*Belge*.
#####

Emek ve Dayanışma Günü olan bugün, seks işçilerinin de diğer işçiler ile bir araya gelmesi ve karşılıklı olarak birbirlerinin sorunlarını anlaması için önemli bir fırsattır. Çünkü emekçilerin sorunları tartışılırken seks işçileri görmezden geliniyor. Oysa seks işçilerinin hakları emekçi haklarıdır ve seks işçiliği bir işçilik biçimidir.

Devletin ve çeşitli toplumsal grupların seks işçilerini hedef haline getiren açıklamaları, uygulamaları ve yasaları mevcut. Meselenin seks işçiliği olmadığını, yapısal toplumsal sorunların hedef alınması ve çözülmesi gerektiğini biliyoruz. Seks işçiliğini, “bataklık”, “ahlaksızlık”, “şiddetin kendisi” olarak gören toplumsal algının aksine, bu bir emek alanıdır ve dolayısı ile seks işçileri de diğer tüm işçiler gibi emek eksenli haklarını talep ediyorlar. Seks işçileri ile değil, yoksulluk ve toplumsal cinsiyet adaletsizliği ile mücadele edilmeli. Seks işçilerini hedef alan şiddetin, seks işçiliğine içkin bir mesele olmadığını, seks işçilerini hedef alan ve kriminalize eden mevzuat ve uygulamalar sonucunda ortaya çıktığını iddia etsek yanılmış sayılmayız.

Seks işçiliğine ilişkin Türkiye ve dünyada yapılmış çeşitli çalışmalardan derlenen bazı verileri de yeri gelmişken sizlerle paylaşmak istiyorum:

-Türkiye’de yayınlanmış tek veri 2004 yılından. Ankara Ticaret Odası tarafından yayınlanan rapora göre Türkiye’de 100 bin civarında seks işçisi bulunuyor. Aynı raporda, Türkiye’de faaliyet gösteren 56 genelev olduğu ve yaklaşık 3 bin kadının kayıtlı şekilde çalıştığı ifade ediliyor.

-Kırmızı Şemsiye Derneği’nin tuttuğu verilere göre sadece 2013 yılında 7 ildeki genelevler tümüyle kapatılmış. Bu durumda Türkiye’de 56 genelev bulunduğu bilgisi de artık geçerli değil. Dernek bu durumun genelevlerde çalışan seks işçilerinin sokakta güvenliksiz ve sağlıksız yollarla bu işi sürdürmelerine sebep olduğunu belirtiyor.

#####

*Kayıtlar*.
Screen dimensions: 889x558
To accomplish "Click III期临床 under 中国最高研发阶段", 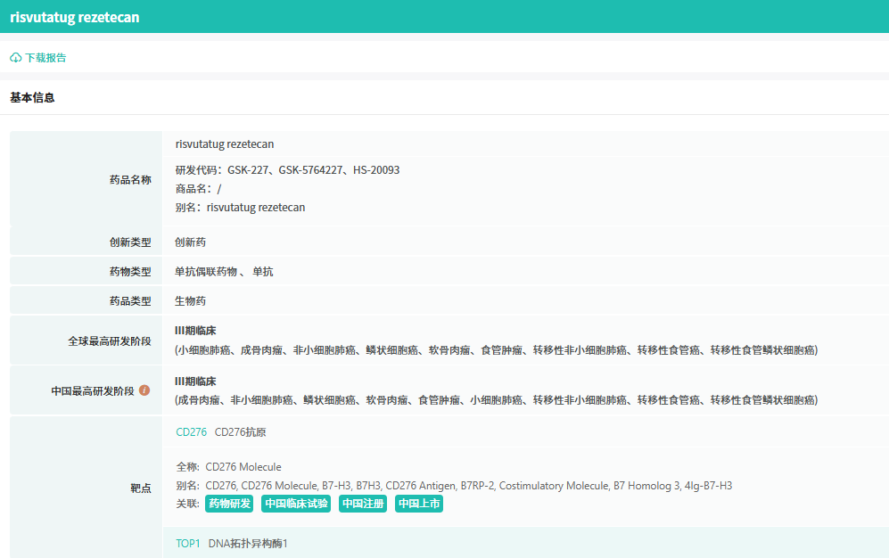I will [x=195, y=382].
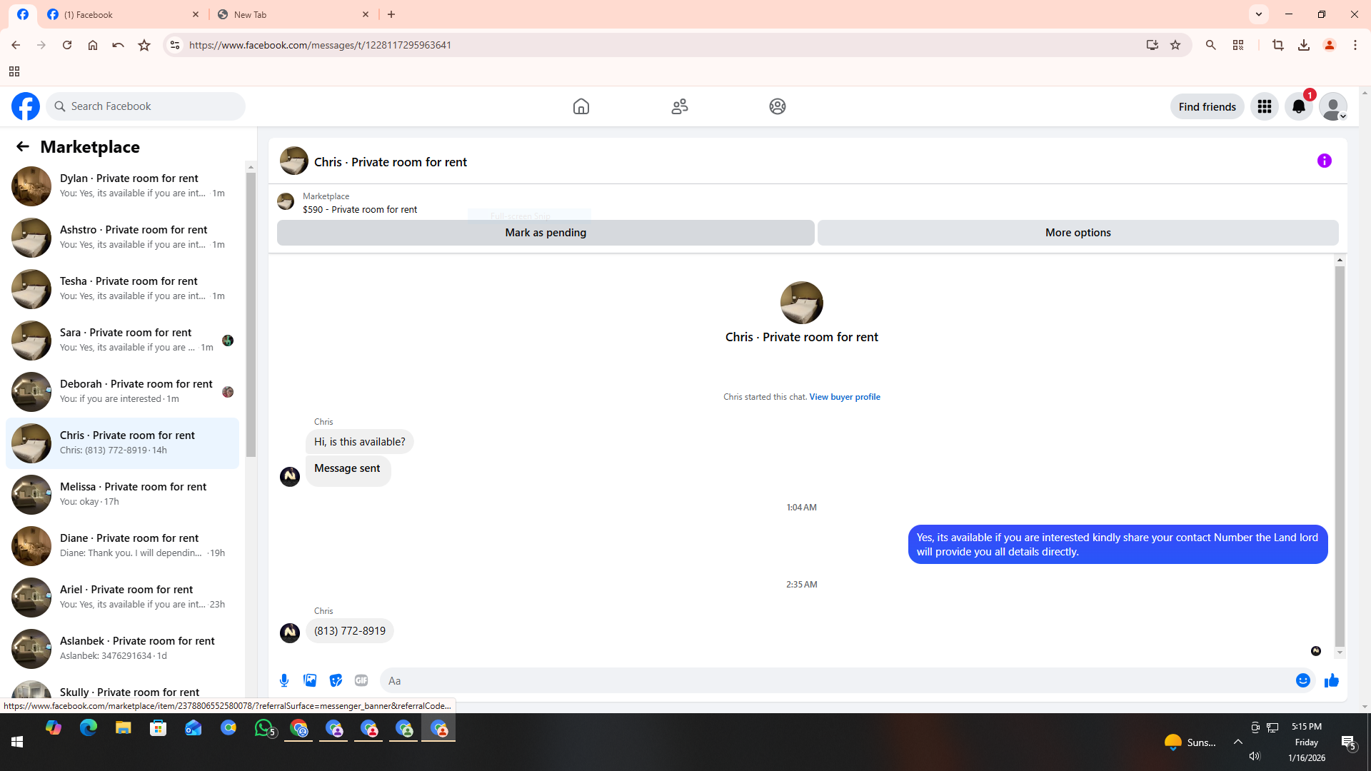Screen dimensions: 1371x771
Task: Open the Facebook notifications bell
Action: tap(1298, 107)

#####

*Görev tanımı*. Belgedeki "Devletin ve çeşitli" ifadesiyle başlayıp "etsek yanılmış sayılmayız." ifadesiyle biten bölümü, iki ifade de dahil olmak üzere hiç değiştirmeden yeniden yazın.

*Cevap*.
Devletin ve çeşitli toplumsal grupların seks işçilerini hedef haline getiren açıklamaları, uygulamaları ve yasaları mevcut. Meselenin seks işçiliği olmadığını, yapısal toplumsal sorunların hedef alınması ve çözülmesi gerektiğini biliyoruz. Seks işçiliğini, “bataklık”, “ahlaksızlık”, “şiddetin kendisi” olarak gören toplumsal algının aksine, bu bir emek alanıdır ve dolayısı ile seks işçileri de diğer tüm işçiler gibi emek eksenli haklarını talep ediyorlar. Seks işçileri ile değil, yoksulluk ve toplumsal cinsiyet adaletsizliği ile mücadele edilmeli. Seks işçilerini hedef alan şiddetin, seks işçiliğine içkin bir mesele olmadığını, seks işçilerini hedef alan ve kriminalize eden mevzuat ve uygulamalar sonucunda ortaya çıktığını iddia etsek yanılmış sayılmayız.